◆ **Stated problem**:
Rewrite the lines of the material that begin at the line containing "Viewport: 1288px width, 928px" and run through the end of the material. Reproduce every line in full, requests included, but multiply each coordinate given in the answers by 0.45 and round to the nearest whole number, with halves rounded up; leave all other numbers unchanged.

═══ Recorded information ═══

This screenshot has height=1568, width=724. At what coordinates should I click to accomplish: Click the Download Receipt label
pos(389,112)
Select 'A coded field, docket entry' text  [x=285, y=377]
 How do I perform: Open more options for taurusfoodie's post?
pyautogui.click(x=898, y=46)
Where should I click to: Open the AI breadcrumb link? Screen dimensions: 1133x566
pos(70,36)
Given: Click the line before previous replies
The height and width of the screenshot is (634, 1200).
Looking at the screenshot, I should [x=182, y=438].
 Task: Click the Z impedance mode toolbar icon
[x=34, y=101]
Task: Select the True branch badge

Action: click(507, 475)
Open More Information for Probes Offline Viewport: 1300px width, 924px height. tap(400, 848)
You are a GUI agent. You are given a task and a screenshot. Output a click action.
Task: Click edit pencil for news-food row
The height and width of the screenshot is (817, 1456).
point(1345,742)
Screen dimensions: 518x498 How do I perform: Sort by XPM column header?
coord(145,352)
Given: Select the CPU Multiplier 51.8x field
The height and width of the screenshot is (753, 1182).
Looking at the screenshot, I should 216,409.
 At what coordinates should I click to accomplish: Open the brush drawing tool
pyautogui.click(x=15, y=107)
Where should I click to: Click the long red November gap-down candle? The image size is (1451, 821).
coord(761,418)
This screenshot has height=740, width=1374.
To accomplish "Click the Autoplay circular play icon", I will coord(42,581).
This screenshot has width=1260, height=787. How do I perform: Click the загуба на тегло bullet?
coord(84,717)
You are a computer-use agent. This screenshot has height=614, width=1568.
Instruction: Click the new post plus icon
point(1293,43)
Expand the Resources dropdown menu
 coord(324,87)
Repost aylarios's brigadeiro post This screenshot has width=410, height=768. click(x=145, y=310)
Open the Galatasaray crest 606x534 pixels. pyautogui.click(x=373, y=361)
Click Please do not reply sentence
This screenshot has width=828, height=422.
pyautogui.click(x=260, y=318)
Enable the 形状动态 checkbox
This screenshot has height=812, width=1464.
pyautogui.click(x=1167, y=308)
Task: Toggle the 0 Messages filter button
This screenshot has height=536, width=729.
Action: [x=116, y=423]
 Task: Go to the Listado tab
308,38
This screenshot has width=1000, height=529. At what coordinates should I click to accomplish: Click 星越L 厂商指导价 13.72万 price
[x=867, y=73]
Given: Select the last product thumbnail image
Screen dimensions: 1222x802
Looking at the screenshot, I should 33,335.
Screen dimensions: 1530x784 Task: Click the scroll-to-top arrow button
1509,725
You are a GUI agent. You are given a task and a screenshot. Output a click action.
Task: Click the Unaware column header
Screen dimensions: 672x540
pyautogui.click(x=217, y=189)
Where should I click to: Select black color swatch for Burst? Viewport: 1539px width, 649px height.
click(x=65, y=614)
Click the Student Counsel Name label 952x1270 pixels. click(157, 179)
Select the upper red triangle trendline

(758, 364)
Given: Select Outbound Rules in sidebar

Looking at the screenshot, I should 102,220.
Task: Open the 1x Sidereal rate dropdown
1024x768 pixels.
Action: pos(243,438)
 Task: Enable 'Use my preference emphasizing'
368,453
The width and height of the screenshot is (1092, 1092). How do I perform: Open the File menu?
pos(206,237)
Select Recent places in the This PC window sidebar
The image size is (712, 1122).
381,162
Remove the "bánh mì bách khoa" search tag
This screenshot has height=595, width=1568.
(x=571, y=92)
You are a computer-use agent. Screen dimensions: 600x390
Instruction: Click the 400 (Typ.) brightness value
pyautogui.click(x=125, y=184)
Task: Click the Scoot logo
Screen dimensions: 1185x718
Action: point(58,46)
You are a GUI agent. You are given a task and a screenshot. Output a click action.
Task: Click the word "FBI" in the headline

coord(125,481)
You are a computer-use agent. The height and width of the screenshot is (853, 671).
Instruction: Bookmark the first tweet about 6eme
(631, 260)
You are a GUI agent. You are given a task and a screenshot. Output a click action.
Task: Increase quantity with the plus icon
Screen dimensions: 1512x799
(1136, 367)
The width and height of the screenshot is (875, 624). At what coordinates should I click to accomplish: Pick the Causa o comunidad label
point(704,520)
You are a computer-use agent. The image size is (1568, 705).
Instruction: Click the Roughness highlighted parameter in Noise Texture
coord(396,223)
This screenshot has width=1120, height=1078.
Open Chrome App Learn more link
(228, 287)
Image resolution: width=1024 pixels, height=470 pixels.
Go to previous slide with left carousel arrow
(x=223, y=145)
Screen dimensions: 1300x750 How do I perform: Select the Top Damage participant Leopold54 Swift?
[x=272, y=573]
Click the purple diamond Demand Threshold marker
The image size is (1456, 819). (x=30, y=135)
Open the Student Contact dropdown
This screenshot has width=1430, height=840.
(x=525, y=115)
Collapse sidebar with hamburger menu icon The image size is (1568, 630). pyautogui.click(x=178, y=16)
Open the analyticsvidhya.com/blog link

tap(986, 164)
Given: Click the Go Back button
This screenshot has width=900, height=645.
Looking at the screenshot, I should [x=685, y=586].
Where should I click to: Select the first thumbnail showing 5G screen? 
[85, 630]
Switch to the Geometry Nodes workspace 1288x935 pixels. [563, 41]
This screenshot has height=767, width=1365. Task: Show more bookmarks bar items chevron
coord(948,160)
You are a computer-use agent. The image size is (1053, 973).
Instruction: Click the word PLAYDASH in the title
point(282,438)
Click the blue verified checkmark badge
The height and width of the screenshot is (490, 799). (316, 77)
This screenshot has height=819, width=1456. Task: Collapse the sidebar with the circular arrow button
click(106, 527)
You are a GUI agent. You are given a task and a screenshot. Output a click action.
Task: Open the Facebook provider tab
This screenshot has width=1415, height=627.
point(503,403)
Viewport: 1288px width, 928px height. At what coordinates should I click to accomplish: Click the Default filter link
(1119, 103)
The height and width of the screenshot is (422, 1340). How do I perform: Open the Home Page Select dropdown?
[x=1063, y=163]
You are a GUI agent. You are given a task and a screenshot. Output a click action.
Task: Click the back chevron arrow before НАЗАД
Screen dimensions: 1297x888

═══

◆ **Task output**:
Viewport: 1288px width, 928px height. At what coordinates should I click to accomplish: Click the Default filter link
(504, 46)
The height and width of the screenshot is (422, 1340). How do I perform: Open the Home Page Select dropdown?
[x=478, y=73]
You are a GUI agent. You are given a task and a screenshot. Output a click action.
Task: Click the back chevron arrow before НАЗАД
Screen dimensions: 1297x888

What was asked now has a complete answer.